## ЦЕЛЬ ЗАДАНИЯ
Кто, по словам отрывка о Семилетней войне, утверждает, что опустошение Германии после Тридцатилетней и после Семилетней войны было одинаково велико?

## ВЫБРАННЫЙ ОТРЫВОК
Действительно, эта война была второй Тридцатилетней, но совершенно в другом смысле, чем думают прусские мифологи. Семилетняя война, как и Тридцатилетняя, окончилась полной неудачей попытки подчинить Германию господству габсбургской католической империи. Семилетняя война, как и Тридцатилетняя, окончилась общим истощением; опустошение Германии [174] как после той, так и после другой войны было одинаково велико, так, по крайней мере, утверждает король Фридрих. Как Тридцатилетняя война окончилась «порукой за Вестфальский мир» со стороны Франции и Швеции, т. е. правом свободного их вмешательства в немецкие дела, иначе говоря, чужеземным господством двух культурных народов, так и Семилетняя война окончилась «порукой за Вестфальский мир» со стороны России, чужеземным господством варварского государства; несчастные последствия этого господства не устранены еще до сего времени, так как на устранение их стало возможно надеяться вообще только с тех пор, как немецкий пролетариат проснулся для сознательной политической жизни.

## ЗАПИСИ
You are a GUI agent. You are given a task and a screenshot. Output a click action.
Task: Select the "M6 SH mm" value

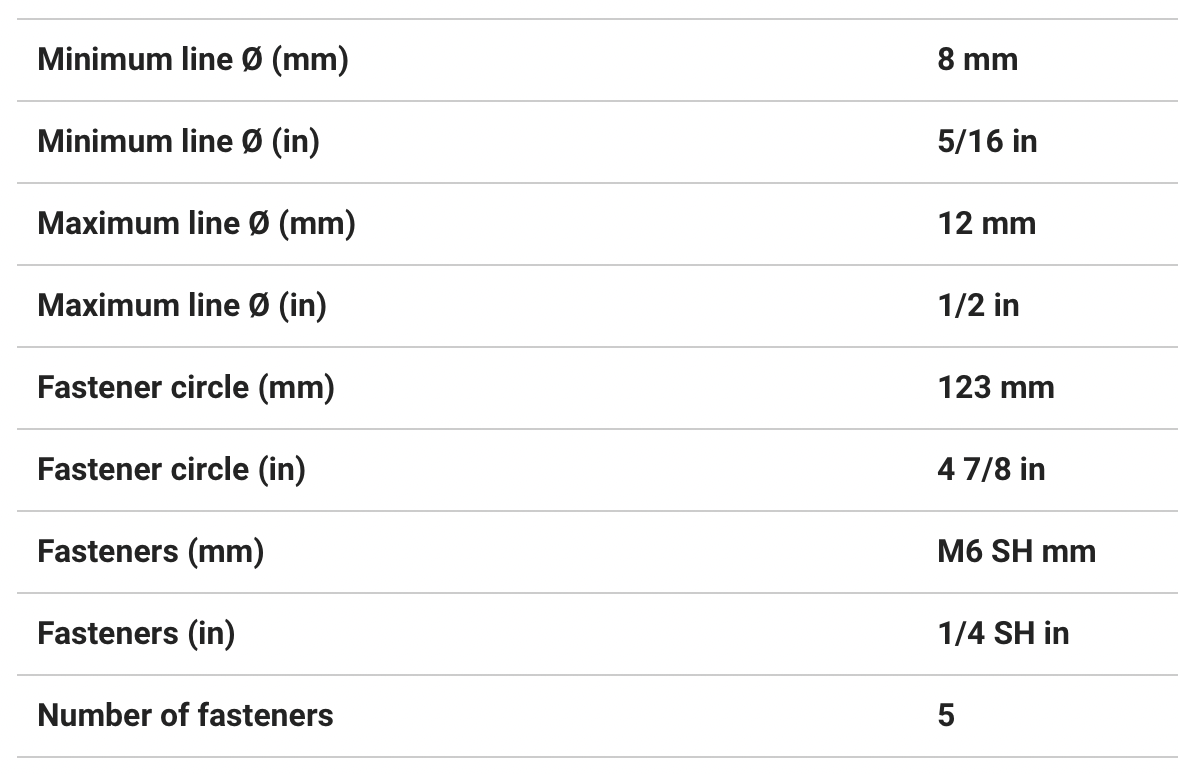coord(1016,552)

* * *

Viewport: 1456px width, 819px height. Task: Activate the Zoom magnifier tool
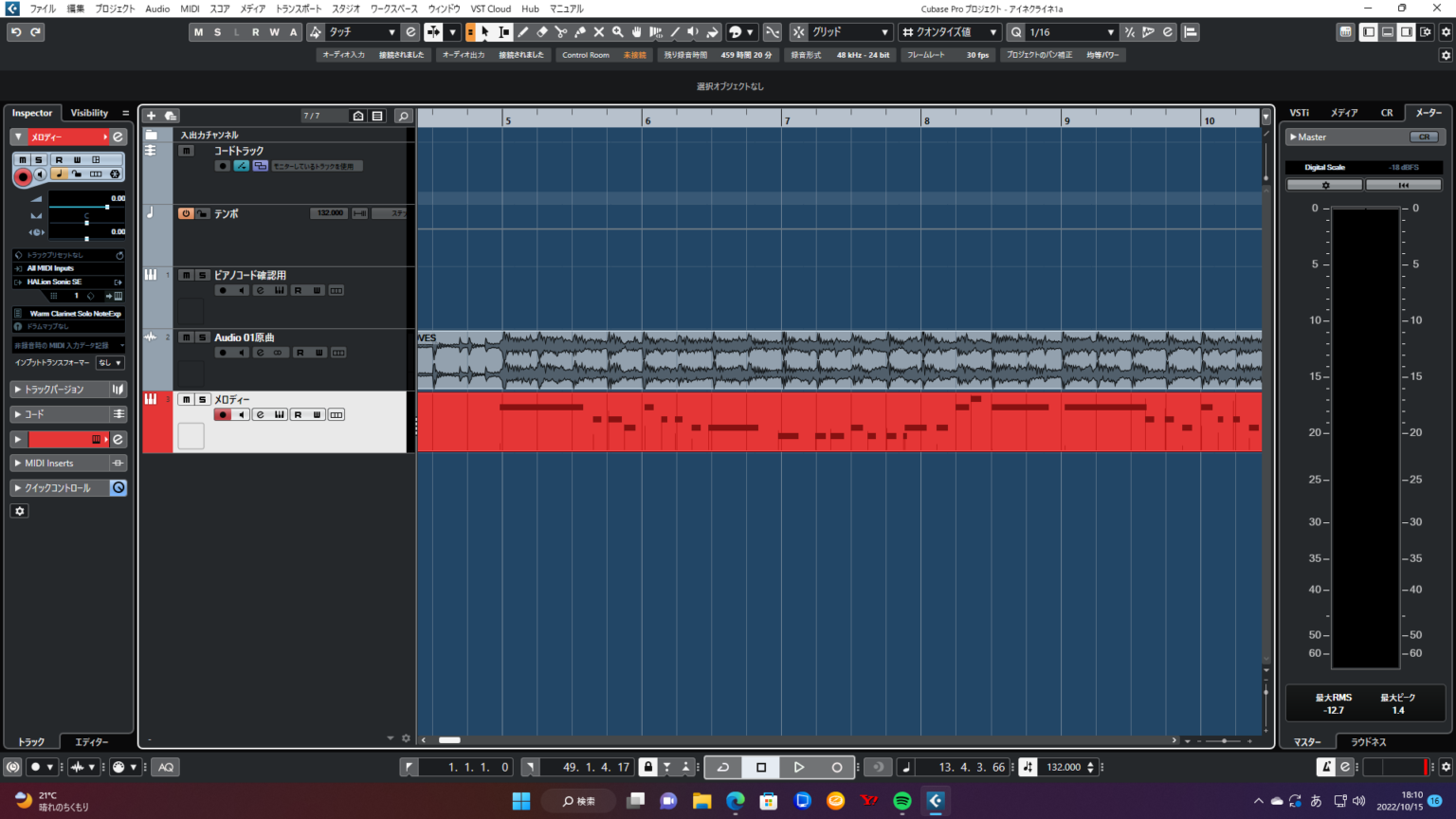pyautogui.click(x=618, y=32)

## ИТОГОВЫЙ ОТВЕТ
Король Фридрих.